In one embodiment, the expandable polymer grout system comprises one or more surfactants. The surfactant typically supports homogenization of the blowing agent and the polyol and regulates a cell structure of the expandable polymer grout. In certain embodiments, the one or more surfactants are present in the organic polyol component. The surfactant may include any suitable surfactant or mixtures of surfactants known in the art. Non-limiting examples of suitable surfactants include various silicone surfactants, salts of sulfonic acids, e.g. alkali metal and/or ammonium salts of oleic acid, stearic acid, dodecylbenzene- or dinaphthylmethane-disulfonic acid, and ricinoleic acid, foam stabilizers such as siloxaneoxyalkylene copolymers and other organopolysiloxanes, oxyethylated alkyl-phenols, oxyethylated fatty alcohols, paraffin oils, castor oil, castor oil esters, and ricinoleic acid esters, and cell regulators, such as paraffins, fatty alcohols, and dimethylpolysiloxanes. One specific, non-limiting example of a surfactant is a silicone-polyether block copolymer.

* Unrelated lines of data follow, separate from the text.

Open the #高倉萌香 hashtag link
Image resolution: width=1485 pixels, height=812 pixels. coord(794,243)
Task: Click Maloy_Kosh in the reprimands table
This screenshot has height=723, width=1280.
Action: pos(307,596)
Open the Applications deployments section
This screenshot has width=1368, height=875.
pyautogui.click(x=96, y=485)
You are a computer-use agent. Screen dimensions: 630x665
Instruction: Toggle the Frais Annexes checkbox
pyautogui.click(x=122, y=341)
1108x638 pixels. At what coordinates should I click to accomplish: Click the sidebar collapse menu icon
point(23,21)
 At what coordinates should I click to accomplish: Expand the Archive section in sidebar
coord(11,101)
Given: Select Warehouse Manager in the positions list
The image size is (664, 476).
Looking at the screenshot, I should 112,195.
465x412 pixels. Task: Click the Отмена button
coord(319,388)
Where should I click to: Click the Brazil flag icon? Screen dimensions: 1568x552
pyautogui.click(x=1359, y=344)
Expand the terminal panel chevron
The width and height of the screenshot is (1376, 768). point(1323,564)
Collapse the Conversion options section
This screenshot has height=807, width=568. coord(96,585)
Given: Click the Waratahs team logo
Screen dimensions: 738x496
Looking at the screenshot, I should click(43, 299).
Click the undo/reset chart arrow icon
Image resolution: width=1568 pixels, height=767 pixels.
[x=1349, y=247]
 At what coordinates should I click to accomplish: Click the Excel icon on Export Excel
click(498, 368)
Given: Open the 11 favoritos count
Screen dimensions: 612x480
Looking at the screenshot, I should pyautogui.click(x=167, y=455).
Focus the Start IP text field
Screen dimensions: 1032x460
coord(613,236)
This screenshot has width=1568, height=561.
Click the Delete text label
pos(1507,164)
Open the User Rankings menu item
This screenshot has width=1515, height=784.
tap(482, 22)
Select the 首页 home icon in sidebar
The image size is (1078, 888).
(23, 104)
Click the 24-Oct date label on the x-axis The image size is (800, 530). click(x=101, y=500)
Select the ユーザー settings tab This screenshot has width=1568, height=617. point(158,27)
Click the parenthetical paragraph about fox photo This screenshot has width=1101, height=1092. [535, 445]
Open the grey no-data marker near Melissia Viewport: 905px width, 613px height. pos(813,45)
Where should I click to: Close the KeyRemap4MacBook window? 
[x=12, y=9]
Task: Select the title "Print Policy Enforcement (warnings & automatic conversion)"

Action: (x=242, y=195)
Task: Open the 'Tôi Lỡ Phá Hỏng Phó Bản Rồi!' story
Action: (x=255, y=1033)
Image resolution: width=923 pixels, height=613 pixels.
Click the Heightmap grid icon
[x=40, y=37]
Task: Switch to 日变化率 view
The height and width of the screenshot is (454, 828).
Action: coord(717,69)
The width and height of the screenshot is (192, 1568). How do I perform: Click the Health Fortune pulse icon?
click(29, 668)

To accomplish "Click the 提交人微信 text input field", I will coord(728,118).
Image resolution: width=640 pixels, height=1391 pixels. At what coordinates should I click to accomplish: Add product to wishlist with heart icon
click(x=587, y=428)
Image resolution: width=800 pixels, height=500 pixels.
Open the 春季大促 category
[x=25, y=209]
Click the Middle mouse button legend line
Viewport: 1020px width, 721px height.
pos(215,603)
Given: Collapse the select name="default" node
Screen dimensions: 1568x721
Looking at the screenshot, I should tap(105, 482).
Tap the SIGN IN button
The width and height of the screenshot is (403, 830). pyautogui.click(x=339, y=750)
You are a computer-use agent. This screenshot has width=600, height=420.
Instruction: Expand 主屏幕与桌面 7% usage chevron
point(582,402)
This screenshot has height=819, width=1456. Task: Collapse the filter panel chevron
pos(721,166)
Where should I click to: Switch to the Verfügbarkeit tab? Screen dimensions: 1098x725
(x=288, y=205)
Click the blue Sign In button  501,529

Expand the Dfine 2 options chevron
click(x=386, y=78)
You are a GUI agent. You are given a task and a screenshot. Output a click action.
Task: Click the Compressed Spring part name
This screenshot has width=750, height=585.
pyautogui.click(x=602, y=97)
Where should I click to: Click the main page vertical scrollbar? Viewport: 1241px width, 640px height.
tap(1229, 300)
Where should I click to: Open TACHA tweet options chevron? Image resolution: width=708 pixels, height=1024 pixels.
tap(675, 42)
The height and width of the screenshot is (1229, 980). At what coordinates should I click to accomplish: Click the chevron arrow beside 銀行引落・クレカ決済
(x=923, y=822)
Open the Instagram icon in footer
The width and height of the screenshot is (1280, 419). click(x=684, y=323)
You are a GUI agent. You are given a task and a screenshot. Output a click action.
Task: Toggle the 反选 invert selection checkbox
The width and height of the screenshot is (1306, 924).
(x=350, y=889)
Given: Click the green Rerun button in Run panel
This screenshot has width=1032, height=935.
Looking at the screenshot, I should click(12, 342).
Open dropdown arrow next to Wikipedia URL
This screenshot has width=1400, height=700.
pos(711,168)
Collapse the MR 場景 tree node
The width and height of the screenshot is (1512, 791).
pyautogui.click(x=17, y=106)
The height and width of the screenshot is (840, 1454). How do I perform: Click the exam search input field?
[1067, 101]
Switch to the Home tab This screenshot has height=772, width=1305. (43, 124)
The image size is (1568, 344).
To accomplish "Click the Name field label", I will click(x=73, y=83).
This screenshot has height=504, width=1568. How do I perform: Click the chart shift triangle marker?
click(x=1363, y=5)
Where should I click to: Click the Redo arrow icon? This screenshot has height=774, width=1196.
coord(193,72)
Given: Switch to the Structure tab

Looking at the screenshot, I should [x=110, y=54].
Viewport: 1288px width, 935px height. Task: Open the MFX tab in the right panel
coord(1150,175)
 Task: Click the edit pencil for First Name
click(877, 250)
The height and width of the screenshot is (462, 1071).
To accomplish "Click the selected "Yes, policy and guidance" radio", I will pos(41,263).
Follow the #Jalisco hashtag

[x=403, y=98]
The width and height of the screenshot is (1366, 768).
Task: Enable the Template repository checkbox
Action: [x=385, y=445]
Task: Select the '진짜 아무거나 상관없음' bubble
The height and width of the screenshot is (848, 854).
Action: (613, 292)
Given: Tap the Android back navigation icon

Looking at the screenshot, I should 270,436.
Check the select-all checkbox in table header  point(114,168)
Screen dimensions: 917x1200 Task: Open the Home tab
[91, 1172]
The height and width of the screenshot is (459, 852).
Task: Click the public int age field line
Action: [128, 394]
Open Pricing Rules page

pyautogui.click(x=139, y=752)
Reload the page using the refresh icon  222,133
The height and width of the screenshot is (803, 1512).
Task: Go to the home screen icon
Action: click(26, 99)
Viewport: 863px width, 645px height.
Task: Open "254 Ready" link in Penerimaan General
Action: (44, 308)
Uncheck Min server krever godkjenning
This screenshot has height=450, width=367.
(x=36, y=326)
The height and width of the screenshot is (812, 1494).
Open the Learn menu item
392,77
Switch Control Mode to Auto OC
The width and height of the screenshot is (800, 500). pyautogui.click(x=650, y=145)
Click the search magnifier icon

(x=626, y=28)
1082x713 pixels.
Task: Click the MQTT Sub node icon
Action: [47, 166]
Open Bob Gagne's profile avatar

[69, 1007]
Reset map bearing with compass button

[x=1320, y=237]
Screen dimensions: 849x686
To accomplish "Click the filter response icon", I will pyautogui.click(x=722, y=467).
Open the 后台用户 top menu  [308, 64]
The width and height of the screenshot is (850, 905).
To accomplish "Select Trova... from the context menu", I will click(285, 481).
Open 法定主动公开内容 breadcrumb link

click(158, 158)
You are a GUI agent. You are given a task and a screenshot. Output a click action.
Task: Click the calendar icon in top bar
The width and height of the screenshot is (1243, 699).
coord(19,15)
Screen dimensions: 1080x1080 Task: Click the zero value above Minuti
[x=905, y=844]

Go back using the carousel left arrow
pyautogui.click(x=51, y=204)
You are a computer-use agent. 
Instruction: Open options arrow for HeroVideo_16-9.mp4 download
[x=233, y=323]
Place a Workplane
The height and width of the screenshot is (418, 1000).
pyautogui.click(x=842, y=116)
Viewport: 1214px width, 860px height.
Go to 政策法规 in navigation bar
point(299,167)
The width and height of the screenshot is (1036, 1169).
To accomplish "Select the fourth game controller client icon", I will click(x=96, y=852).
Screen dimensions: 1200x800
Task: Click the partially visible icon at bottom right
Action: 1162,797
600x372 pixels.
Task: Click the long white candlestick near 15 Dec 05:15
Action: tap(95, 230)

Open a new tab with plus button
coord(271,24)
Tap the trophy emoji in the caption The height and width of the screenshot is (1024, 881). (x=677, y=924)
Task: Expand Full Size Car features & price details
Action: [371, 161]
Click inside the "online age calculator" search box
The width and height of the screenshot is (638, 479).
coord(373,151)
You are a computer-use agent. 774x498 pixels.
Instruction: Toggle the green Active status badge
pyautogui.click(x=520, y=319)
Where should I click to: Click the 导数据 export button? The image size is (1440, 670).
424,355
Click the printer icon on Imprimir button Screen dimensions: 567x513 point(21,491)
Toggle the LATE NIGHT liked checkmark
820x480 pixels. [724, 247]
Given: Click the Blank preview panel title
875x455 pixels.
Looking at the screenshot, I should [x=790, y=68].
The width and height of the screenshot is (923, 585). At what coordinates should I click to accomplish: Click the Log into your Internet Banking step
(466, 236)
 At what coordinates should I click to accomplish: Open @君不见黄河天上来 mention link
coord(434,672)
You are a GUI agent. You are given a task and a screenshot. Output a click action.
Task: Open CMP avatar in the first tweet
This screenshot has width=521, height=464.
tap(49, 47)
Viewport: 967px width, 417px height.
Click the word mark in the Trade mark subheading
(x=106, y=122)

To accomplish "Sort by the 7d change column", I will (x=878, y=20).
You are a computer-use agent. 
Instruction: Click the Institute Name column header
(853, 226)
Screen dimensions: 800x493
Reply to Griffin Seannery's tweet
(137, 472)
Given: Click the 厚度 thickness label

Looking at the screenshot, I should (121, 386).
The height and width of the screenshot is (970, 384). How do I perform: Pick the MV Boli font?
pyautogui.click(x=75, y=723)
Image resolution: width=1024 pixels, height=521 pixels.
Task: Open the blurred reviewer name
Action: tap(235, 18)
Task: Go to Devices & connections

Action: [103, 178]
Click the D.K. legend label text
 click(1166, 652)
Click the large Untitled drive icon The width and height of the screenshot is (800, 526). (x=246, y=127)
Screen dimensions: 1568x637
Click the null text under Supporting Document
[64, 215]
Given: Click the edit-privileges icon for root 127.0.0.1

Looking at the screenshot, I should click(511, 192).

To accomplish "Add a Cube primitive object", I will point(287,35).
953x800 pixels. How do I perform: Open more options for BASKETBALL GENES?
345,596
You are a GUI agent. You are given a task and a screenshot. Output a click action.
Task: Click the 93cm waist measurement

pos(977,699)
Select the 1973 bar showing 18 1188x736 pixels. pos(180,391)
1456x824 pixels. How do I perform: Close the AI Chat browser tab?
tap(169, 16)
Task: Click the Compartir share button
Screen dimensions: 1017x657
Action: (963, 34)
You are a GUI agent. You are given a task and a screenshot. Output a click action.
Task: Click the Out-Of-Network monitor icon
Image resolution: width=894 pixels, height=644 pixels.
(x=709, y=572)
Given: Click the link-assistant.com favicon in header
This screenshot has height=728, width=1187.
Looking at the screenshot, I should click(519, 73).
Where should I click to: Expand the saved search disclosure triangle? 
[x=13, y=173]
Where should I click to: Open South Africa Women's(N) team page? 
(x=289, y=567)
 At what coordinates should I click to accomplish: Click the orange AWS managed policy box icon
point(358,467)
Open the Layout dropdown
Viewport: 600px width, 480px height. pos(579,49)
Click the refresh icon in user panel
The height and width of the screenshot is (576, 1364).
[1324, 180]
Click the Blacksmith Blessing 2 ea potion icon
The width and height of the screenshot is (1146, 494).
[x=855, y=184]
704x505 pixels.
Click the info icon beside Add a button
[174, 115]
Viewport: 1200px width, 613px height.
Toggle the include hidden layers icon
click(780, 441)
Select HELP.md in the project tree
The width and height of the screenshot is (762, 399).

The expandable polymer grout system, or organic polyol component, may optionally include one or more additional auxiliary components. Suitable additives for purposes of the instant disclosure include, but are not limited to, chain-extenders, crosslinkers, chain-terminators, processing additives, adhesion promoters, anti-oxidants, defoamers, anti-foaming agents, water scavengers, molecular sieves, fumed silicas, ultraviolet light stabilizers, fillers, thixotropic agents, silicones, colorants, inert diluents, plasticizers, silane coupling agent, cell stabilizers, fillers, or any combination thereof.

In one embodiment, the proportion of the auxiliary components present in the expandable grout composition is between about 5 and about 80 percent by weight, or about 10 and about 60 percent by weight, of the total weight of the expandable polymer grout system.

In certain embodiments, the two component systems have the isocyanate delivered as an isolated component (not combined with other reactants or additives) and the organic polyol component may be pre-blended with blowing agents, catalysts and other auxiliary components, as described above.

In certain embodiments, the performance properties of the expandable polymer grout system may be adjusted through the addition of the blowing agents, catalysts and auxiliary components.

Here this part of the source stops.